• [Instruction]
Swap every "perform" in the items below for "carry out" and leave everything else as it is. Leave out the pictures.

Data on locating visible targets

»»

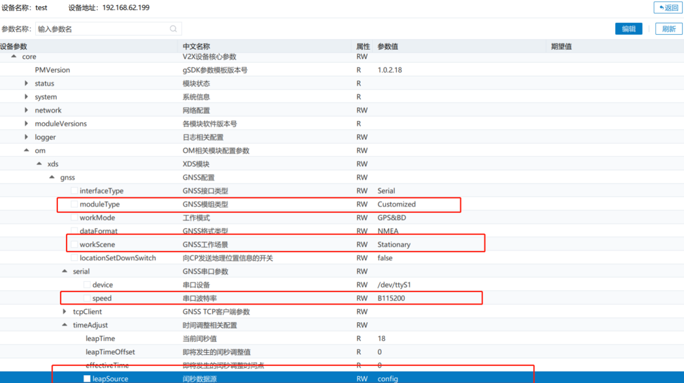Click the 设备参数 column header
Screen dimensions: 684x383
click(x=14, y=46)
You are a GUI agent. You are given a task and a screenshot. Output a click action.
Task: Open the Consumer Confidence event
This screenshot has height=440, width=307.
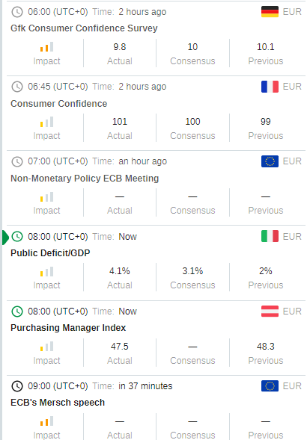(59, 104)
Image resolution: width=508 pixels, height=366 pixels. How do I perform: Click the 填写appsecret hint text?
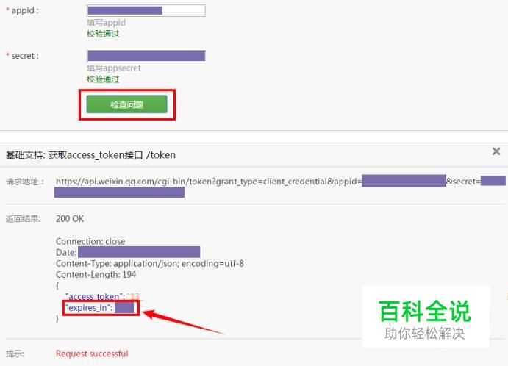click(x=114, y=68)
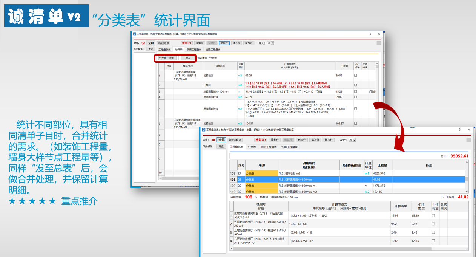Click the 发至"总表" button
The width and height of the screenshot is (476, 257).
pos(167,58)
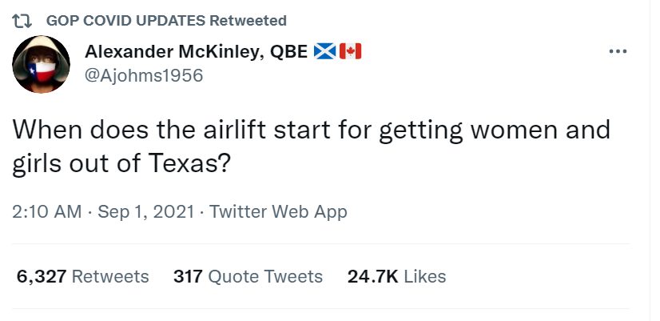Click the Canada flag emoji
Viewport: 660px width, 321px height.
(x=351, y=52)
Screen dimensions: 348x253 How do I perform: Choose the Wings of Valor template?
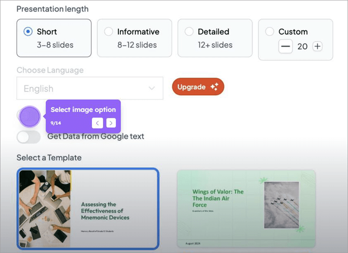tap(246, 208)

««

• [Exercise output]
Click the 设备参数 column header
Screen dimensions: 684x383
click(x=14, y=46)
You are a GUI agent. You are given a task and a screenshot. Output a click action.
Task: Open the Consumer Confidence event
This screenshot has height=440, width=307.
(59, 104)
Image resolution: width=508 pixels, height=366 pixels. How do I carry out: Click the 填写appsecret hint text?
click(x=114, y=68)
Click the 发至"总表" button
The width and height of the screenshot is (476, 257).
pos(167,58)
Click the Canada flag emoji
Viewport: 660px width, 321px height.
(x=351, y=52)
Screen dimensions: 348x253 How do I carry out: Choose the Wings of Valor template?
tap(246, 208)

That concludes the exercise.